▶ What needs to be done
Exactly reproduce the lines from the line containing "This screenshot has width=2160, height=1090." to the end of the data below, inclusive, and nothing else.

--- Material to process Enclosed Below ---

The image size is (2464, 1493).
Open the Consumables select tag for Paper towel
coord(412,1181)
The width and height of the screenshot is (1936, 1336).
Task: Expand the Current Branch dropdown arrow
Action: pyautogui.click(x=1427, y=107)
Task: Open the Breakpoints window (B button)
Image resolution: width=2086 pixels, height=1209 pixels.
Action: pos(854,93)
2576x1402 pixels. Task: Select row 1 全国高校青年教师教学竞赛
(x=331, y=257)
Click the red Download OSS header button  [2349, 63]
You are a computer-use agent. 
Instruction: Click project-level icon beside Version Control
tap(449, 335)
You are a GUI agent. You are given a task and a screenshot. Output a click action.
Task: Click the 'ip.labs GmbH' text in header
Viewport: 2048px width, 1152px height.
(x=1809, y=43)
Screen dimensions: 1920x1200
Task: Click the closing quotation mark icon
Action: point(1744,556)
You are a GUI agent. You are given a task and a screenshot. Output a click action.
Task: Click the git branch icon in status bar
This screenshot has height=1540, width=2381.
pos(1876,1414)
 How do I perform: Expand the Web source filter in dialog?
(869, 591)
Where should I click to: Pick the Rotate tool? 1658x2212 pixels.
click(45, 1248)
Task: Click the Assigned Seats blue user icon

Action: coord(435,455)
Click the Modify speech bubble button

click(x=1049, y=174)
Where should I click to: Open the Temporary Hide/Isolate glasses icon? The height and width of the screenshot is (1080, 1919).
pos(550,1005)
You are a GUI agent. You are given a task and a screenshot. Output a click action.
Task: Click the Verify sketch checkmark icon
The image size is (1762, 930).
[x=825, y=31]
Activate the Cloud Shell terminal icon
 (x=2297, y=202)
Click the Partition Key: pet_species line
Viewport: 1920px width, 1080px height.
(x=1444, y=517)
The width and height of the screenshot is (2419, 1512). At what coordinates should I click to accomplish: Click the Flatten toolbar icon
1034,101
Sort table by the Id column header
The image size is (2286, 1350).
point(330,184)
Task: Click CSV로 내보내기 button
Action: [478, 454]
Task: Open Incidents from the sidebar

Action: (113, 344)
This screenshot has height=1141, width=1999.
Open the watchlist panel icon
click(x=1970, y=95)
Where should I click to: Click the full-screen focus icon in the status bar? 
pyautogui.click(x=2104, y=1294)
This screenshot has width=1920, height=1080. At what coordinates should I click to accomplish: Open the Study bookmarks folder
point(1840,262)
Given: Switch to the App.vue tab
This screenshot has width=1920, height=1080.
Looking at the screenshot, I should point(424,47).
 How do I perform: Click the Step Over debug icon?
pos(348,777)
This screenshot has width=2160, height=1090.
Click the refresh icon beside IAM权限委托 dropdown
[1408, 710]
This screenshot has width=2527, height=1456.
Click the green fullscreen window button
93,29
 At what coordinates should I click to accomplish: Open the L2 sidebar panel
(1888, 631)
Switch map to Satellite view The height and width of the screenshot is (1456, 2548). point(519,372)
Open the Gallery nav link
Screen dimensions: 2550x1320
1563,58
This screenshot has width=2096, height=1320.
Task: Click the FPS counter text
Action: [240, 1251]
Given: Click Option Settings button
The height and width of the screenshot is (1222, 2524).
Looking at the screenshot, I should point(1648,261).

--- End of Enclosed Material to process ---

▶ Answer for the task
This screenshot has width=2160, height=1090.
Click the refresh icon beside IAM权限委托 dropdown
[1408, 710]
This screenshot has width=2527, height=1456.
Click the green fullscreen window button
93,29
 At what coordinates should I click to accomplish: Open the L2 sidebar panel
(1888, 631)
Switch map to Satellite view The height and width of the screenshot is (1456, 2548). point(519,372)
Open the Gallery nav link
Screen dimensions: 2550x1320
1563,58
This screenshot has width=2096, height=1320.
Task: Click the FPS counter text
Action: [240, 1251]
Given: Click Option Settings button
The height and width of the screenshot is (1222, 2524).
Looking at the screenshot, I should point(1648,261).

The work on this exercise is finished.